Every year, without fail, I start the year full of optimism and hope. It’s human nature to reset on a cycle, put the past behind us and look ahead to the promise of a better future. We make resolutions and burn our regrets. This year will be better than the last. It has to be because it will be different and we will be learning from our mistakes.
But by the end of February, the coldness and darkness of winter has taken its toll on my psyche, the endless gray. And all my optimistic plans seem so…much. I’m tired, half-hibernating. I replay in my mind all the work it took last year to run this little farm. The constant toil, the stress of the weather, the timelines, the tasks that didn’t get done, the mental and physical strain of it all.
But farming is a cycle, circling around the seasons the way the Earth circles around the sun. And by the first of March, I know in my bones it’s time to sow seeds. It’s the only thing I look forward to in March. The novelty of snow has worn off by then and I start to seek out signs of spring emerging: birds singing again in the trees, geese flying south, hardy green shoots poking up from the frozen earth. Each sighting is like a little lift in my belly- it’s coming, spring is on its way!

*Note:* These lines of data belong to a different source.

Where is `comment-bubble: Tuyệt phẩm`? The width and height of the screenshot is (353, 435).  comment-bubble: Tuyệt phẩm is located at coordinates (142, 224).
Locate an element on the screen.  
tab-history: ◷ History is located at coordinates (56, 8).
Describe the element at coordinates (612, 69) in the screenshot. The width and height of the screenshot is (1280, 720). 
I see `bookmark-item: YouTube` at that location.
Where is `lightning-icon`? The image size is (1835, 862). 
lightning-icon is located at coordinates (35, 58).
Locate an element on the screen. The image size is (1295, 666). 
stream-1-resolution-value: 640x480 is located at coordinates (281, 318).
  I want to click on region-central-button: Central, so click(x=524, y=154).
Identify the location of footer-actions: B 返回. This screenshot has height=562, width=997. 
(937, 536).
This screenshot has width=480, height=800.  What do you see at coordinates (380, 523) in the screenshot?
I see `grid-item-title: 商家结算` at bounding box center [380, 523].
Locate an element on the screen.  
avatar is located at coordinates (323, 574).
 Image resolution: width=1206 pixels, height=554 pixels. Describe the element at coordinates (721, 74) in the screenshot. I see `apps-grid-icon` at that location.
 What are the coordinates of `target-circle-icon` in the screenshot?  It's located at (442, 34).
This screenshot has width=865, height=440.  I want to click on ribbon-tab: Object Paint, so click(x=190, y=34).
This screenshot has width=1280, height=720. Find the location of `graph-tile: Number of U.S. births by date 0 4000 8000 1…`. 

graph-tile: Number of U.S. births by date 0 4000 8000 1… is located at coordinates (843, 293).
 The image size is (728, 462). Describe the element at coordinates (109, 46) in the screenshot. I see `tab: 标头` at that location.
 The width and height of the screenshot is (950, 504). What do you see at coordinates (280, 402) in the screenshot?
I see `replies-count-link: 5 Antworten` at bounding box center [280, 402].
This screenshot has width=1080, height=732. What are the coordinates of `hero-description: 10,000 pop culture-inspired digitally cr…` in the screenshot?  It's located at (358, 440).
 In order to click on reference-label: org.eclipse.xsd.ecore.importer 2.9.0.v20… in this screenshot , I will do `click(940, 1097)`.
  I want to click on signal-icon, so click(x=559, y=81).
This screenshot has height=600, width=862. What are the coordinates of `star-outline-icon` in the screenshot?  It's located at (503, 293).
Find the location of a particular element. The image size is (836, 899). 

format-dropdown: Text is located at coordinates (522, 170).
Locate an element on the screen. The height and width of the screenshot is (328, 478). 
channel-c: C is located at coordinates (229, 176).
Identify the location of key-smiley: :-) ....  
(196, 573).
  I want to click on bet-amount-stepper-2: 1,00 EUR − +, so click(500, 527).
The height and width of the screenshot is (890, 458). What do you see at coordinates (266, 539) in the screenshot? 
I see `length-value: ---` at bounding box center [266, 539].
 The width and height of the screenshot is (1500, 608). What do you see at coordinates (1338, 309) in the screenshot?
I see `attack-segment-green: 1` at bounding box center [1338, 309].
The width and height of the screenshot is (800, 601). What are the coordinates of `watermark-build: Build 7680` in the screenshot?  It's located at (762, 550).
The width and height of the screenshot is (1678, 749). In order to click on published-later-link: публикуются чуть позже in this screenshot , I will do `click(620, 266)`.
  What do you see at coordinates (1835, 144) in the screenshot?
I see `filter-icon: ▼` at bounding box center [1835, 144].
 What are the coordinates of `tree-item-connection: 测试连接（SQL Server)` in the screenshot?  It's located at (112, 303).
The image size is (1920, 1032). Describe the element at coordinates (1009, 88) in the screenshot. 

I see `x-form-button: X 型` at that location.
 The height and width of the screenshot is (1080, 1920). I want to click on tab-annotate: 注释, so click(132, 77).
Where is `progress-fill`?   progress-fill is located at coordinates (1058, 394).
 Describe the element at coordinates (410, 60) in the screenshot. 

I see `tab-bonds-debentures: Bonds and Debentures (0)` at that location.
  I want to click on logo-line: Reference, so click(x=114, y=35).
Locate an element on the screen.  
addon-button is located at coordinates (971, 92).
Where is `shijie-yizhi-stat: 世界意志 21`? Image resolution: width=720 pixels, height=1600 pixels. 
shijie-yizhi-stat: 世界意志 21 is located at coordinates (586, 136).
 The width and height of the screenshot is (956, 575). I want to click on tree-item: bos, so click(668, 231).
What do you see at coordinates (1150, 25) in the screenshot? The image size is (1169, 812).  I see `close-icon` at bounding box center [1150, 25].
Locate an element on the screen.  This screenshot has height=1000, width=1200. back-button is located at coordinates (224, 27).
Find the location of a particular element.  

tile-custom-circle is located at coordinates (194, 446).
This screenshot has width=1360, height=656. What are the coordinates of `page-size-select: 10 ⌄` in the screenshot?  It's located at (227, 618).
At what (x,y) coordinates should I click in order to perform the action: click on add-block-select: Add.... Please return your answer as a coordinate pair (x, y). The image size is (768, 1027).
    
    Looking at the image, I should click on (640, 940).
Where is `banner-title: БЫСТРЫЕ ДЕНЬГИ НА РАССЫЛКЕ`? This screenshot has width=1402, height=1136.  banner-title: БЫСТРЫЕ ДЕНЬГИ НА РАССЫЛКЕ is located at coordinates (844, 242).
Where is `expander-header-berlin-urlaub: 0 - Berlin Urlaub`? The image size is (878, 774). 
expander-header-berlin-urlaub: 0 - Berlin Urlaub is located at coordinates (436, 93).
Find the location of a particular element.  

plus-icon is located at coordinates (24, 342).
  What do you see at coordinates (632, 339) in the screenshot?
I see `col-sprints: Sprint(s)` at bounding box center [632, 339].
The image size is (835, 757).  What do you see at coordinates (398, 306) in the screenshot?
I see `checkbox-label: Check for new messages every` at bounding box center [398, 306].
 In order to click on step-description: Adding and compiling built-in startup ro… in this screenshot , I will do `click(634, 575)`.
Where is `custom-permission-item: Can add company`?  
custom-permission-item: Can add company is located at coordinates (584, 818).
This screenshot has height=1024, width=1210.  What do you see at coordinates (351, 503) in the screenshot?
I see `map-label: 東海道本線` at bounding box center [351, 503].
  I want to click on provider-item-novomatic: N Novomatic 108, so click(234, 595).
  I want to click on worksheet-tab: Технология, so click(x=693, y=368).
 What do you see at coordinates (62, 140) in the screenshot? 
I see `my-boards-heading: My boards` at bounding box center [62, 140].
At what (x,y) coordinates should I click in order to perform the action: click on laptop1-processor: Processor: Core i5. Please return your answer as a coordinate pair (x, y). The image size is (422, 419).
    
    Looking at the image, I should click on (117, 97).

I sow the first of my seeds: this year it was onions, peppers, parsley, and eggplant. Within days, the neon shoots of the onions emerge, each tipped with a little black seed cap. The sight of them feeds my eyes and my soul and I forget all about the work this season will bring. I’m uplifted once again and the cycle begins anew.
That’s all it takes for me to keep going. And it never gets old. Every year, I almost dread the task of sowing as many seeds as I do. I organize them in bags by length of transplant time (8-12 weeks, 6-8 weeks, 4 weeks, direct), and I putz around mixing my potting soil, laying out my heat mats, cleaning out the little greenhouse. It takes me approximately forever to prepare for the first little seeds. And it’s a bit of a chore. But when they sprout- oh the joy, I’m smitten with growing things all over again.
Eliot Coleman’s Soil Block Recipe
I often use plastic 72-cell trays to start my seedlings. But I’ve been experimenting with a more eco-friendly (and plant healthy) way using soil blocking. To do this, you need a soil blocker (available from seed suppliers such as Johnny’s or Amazon). The method and the recipe for mixing the soil to do this was pioneered by organic Maine farmer Eliot Coleman. Here is his soil block recipe.
A standard 10-quart bucket is the unit of measurement for the bulk ingredients. A standard 1 cup measure is used for the supplementary ingredients. The following recipe makes approximately 2 bushels of mix.
- 3 buckets brown peat (standard peat moss).
- ½ cup lime.
- 2 buckets perlite.
- 3 cups base fertilizer (equal parts blood meal, colloidal phosphate, and greensand). Mix thoroughly.
- 1 bucket garden soil.
- 2 buckets well-decomposed compost. Mix all ingredients thoroughly.
Moisten the mix thoroughly using 1 part tepid water for every 3 parts blocking mix. Successful soil-block making depends on the mix being wet enough. The mix should have the consistency of soft putty or wet cement, so that a small amount of water oozes through small openings in the blocker as the blocks are made, and the individual blocks cling to the blocker until you are ready to release them.